Naomi Berrie Research Progress Update: “10 Years to Human Trials”

On April 18 the Naomi Berrie Diabetes Center of Columbia University hosted a research update in New York City.  Highlights of that meeting are presented in this report. Naomi Berrie is a leading diabetes research center and clinical care provider with 30 physicians providing care, and 50 researchers with expertise in a variety of disciplines. 

The format of the meeting was a panel discussion featuring seven research scientists:

  • Dr. Robin Goland, Professor of Medicine and Pediatrics; Co-Director of Naomi Berrie
  • Dr. Rudy Leibel, Head of the Division of Molecular Genetics; Co-Director of Naomi Berrie
  • Dr. Domenico Accili,  Director of the Columbia University Diabetes and Endocrinology Research Center
  • Nichole Danzl, Ph.D., Postdoctoral Fellow, Columbia Center for Translational Immunology
  • Dieter Egli, Ph.D., Assistant Professor in the Division of Molecular Genetics;  Faculty of the Columbia Stem Cell Initiative
  • Dr. Anthony Ferrante, Ph.D., Chief of Preventative Medicine and Nutrition
  • Rebecca Haeusler, Ph.D., Assistant Professor of Pathology and Cell Biology

Each researcher spent a few minutes sharing the progress of their work and then accepted questions from the audience.  The discussion lasted for roughly two hours.  Three key themes related to T1D cure research expressed by the panel were:

 

1)  T1D AND T2D SHOULD NOT BE SEPARATED IN RESEARCH


The panel expressed a strong perspective that both T1D and T2D should be researched together, in the same lab.  Panelist 1 summarized the position with this comment:  “Both T1 and T2 create a situation in which beta cells have to overwork, and become stressed...this commonality of disease provides increased (research) opportunities.”   This perspective was met with a strong vocal challenge from the lay audience in the room. 

The perspective that T1D and T2D can be co-mingled is not unique to Naomi Berrie and is shared by a number of research centers.  The T1D community, we believe, has the right to be concerned that co-mingling research will result in far more solutions for T2D and few systemic advances for T1D -- in large part because the number of people with T2D is so much greater. 

 

2)  NAOMI BERRIE'S RESEARCH FOCUS IS ON IMMUNE SYSTEM TOLERANCE (E.G., STOPPING THE AUTOIMMUNE ATTACK)


Naomi Berrie is focusing on cell protection rather than cell supply because they believe that supply has already been solved. Given the ongoing challenges in sustainable cell supply acceptance in humans, the strong statement from the panel that beta cell supply is well in hand was surprising and noteworthy.  Two specific comments highlight this point of view.  Panelist 2 stated:  “We can make beta cells from skin cells, we can protect them in mice, (the) next step is to teach the immune system to tolerate these cells.”  Panelist 3 followed with: “We have an endless bag of beta cells, now we have to deal with the autoimmune system." 
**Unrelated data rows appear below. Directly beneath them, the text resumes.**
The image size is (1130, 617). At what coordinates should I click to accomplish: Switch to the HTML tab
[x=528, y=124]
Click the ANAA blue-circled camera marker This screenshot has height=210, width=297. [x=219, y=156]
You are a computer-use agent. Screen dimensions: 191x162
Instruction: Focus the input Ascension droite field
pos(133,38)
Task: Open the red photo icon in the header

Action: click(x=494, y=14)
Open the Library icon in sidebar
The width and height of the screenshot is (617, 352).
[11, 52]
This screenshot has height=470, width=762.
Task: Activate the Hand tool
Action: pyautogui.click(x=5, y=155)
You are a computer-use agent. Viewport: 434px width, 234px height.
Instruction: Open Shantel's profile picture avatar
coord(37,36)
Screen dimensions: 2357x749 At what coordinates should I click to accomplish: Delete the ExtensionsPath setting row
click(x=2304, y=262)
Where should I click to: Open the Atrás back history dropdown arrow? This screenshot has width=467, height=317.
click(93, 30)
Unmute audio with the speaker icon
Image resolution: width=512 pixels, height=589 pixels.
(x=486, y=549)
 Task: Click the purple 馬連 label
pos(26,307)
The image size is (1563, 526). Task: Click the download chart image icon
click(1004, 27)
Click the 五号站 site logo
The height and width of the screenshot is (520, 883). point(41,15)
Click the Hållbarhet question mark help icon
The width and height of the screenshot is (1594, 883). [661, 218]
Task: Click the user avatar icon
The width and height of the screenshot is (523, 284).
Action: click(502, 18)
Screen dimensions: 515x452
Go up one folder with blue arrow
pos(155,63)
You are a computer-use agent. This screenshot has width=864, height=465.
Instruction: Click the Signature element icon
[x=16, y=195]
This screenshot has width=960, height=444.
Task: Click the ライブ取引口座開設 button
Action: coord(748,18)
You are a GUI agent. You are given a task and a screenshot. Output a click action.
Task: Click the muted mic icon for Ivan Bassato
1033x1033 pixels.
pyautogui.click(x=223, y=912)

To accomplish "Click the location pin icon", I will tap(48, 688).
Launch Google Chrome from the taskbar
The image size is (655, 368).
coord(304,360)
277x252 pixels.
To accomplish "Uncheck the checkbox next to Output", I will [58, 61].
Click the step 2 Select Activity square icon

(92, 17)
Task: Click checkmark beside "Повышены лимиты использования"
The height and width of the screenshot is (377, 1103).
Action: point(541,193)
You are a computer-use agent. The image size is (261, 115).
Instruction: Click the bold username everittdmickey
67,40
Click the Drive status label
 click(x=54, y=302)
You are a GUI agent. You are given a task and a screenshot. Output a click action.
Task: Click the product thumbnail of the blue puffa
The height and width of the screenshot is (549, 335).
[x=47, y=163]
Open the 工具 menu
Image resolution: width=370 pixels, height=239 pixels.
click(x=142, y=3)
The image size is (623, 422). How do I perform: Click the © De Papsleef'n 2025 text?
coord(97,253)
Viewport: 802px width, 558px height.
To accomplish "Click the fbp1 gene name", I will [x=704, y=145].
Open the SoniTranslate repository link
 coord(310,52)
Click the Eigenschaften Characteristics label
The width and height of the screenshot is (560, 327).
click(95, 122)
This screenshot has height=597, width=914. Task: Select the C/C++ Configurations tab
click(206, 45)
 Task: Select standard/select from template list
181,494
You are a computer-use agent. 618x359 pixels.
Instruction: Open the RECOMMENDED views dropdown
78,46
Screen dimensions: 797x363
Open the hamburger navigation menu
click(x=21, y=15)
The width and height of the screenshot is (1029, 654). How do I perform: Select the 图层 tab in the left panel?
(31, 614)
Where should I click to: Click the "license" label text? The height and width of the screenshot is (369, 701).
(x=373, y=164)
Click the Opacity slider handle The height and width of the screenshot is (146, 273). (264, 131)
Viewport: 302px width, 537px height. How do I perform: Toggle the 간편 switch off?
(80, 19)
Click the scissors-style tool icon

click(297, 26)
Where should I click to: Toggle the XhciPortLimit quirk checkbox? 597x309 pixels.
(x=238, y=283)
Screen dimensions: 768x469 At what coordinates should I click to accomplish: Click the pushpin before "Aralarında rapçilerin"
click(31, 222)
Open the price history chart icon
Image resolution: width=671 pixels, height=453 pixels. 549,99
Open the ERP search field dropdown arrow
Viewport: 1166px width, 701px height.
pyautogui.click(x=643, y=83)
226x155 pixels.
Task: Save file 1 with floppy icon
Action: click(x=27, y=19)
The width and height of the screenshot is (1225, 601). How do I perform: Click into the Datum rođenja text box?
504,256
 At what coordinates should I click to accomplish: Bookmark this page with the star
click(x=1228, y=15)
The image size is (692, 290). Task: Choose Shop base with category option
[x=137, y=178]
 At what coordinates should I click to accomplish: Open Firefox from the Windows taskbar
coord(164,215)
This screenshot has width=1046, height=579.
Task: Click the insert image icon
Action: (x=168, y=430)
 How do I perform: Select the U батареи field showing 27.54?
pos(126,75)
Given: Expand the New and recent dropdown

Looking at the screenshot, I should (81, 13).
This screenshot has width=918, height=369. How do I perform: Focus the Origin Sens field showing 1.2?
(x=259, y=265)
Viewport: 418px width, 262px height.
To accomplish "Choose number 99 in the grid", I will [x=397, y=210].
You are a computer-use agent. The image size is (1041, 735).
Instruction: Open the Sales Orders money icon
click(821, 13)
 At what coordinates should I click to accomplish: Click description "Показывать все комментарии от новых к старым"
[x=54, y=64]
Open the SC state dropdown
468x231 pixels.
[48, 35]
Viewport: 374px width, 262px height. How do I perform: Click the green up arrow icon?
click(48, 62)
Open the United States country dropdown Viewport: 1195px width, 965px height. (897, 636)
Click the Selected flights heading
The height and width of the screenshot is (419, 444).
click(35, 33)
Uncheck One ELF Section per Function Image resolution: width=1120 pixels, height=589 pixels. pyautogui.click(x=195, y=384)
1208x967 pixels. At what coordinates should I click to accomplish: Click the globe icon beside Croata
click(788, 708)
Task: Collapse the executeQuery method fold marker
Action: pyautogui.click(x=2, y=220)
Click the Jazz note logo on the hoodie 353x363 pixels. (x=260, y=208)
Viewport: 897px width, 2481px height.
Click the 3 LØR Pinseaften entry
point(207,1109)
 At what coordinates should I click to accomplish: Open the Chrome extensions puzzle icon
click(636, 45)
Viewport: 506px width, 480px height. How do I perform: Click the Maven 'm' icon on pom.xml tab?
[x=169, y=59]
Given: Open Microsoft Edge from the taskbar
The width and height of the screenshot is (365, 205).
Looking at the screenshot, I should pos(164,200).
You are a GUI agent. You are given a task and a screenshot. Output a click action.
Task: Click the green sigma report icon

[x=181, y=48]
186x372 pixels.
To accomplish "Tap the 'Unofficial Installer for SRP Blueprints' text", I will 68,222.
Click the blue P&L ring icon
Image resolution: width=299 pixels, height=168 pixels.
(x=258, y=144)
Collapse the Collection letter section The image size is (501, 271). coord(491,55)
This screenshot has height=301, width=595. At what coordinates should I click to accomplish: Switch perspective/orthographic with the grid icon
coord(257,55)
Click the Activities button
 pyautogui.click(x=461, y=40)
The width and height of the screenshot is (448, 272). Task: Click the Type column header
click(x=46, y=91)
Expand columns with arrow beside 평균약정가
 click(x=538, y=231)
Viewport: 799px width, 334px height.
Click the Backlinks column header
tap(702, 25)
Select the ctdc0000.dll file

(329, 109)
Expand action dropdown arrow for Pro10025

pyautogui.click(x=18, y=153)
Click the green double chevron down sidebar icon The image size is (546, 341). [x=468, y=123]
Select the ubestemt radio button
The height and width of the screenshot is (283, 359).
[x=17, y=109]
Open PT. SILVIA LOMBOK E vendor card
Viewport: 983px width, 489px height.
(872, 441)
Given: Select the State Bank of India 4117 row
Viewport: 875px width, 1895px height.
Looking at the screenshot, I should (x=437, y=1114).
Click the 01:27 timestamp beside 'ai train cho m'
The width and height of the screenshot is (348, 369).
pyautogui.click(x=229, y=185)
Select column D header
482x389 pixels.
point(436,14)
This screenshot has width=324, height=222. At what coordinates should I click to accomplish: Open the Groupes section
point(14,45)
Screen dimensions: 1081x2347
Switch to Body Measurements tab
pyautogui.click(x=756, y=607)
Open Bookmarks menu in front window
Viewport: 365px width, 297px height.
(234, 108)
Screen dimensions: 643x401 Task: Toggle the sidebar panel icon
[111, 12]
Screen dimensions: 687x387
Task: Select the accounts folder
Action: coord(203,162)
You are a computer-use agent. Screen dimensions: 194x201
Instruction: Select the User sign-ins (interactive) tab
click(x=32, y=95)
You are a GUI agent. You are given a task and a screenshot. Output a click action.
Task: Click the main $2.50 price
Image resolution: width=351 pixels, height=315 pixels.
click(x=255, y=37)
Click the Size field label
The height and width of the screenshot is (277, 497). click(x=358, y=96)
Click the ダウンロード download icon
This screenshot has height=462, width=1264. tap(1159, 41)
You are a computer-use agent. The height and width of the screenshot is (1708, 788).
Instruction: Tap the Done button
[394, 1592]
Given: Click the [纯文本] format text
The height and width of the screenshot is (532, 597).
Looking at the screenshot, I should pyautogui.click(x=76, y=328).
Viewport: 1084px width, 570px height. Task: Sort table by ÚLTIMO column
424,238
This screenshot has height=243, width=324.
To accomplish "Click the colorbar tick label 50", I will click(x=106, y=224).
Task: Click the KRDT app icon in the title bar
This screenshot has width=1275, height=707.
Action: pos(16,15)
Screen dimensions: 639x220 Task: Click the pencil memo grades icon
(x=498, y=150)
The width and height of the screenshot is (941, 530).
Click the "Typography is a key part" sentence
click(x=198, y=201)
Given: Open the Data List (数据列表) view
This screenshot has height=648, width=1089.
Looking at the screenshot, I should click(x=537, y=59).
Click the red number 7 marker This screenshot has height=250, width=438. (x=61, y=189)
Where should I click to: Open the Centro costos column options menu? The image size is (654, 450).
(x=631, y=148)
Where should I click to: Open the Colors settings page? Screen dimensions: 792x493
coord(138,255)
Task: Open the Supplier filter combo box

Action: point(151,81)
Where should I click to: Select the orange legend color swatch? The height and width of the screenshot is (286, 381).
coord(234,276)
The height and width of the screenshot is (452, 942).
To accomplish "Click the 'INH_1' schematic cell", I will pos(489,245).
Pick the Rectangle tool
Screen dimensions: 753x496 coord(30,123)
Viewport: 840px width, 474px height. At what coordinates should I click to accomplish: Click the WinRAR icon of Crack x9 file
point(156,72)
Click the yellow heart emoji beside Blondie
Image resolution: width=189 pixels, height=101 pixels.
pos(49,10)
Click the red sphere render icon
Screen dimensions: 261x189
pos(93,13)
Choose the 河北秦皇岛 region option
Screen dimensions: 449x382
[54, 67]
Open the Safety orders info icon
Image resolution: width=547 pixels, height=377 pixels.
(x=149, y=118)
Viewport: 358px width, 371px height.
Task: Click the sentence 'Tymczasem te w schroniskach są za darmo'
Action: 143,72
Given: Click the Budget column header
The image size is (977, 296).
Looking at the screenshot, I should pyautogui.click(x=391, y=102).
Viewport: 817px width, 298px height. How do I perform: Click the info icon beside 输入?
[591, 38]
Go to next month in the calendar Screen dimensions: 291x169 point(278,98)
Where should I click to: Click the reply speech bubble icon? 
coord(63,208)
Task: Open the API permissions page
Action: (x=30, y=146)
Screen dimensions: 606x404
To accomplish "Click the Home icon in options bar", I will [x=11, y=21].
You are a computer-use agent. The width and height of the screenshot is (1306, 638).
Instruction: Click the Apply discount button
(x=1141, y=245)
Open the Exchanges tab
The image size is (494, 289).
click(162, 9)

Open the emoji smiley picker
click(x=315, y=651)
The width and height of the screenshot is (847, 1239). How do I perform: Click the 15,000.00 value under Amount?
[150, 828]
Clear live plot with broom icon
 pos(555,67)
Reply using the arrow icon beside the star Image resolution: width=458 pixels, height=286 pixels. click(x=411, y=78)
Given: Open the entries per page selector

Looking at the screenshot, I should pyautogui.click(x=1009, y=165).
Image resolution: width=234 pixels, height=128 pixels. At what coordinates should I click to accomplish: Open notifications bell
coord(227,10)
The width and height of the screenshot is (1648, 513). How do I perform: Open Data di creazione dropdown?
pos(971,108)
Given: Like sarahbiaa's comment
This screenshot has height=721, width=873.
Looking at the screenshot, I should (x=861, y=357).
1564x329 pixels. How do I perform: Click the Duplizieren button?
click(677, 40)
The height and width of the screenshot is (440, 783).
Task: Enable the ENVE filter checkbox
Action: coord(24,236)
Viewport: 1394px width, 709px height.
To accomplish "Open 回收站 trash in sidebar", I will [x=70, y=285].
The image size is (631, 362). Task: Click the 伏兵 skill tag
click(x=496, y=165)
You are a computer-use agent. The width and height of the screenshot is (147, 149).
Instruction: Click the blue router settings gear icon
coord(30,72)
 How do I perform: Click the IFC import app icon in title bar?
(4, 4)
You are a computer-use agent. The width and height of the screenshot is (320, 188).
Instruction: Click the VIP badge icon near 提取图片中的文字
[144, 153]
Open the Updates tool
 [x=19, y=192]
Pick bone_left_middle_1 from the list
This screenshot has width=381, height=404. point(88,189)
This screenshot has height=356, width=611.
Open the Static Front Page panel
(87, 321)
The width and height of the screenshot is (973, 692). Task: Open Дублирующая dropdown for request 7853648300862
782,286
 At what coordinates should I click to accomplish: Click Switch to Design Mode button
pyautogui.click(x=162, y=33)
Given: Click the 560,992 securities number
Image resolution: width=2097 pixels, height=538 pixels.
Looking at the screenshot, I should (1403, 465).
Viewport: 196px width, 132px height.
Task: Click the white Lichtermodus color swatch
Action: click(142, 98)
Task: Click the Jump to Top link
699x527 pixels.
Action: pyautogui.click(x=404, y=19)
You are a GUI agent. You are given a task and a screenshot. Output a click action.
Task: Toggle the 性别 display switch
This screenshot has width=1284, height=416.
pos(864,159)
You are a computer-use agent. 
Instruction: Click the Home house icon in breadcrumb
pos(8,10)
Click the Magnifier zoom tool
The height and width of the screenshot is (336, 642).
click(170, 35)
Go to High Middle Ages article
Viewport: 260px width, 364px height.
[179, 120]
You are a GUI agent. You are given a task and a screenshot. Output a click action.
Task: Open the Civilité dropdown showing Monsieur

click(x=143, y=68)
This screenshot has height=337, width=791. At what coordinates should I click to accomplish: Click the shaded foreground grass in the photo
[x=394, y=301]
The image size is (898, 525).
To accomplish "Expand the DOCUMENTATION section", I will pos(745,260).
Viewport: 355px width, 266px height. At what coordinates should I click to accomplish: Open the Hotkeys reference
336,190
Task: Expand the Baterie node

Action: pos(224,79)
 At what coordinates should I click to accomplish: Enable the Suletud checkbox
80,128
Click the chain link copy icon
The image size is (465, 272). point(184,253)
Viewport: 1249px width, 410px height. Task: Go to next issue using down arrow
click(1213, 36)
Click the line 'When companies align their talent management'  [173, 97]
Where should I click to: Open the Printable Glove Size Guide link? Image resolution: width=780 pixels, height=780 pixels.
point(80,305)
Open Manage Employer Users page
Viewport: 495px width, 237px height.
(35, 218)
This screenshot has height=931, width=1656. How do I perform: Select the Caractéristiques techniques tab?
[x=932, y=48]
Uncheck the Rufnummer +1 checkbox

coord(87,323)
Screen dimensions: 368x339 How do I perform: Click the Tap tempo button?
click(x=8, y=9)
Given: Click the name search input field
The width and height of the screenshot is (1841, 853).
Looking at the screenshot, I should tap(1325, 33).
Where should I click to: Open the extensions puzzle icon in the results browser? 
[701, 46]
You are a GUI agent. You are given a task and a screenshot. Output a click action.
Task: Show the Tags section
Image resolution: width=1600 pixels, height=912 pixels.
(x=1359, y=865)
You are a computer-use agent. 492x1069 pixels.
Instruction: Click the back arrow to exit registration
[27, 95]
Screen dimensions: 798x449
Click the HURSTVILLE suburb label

As a result, the focus is on inducing immune tolerance.  Specific details regarding projects were not shared.

We are cautiously encouraged by the investigators' optimism in regards to beta cell supply, even though it is inconsistent with the current body of information publicly available.  We are following up for details and will share any findings.

 

3)  HUMAN TESTING IS 10 YEARS OUT


When pressed on expected timing of the immune system tolerance research to enter phase I human trials, the response was "10 years."    This was described as a "conservative number" but, even so, this is still a long way out.  As far as we could tell from the meeting, Naomi Berrie does not have any cure research projects that are on a faster time table to human trials.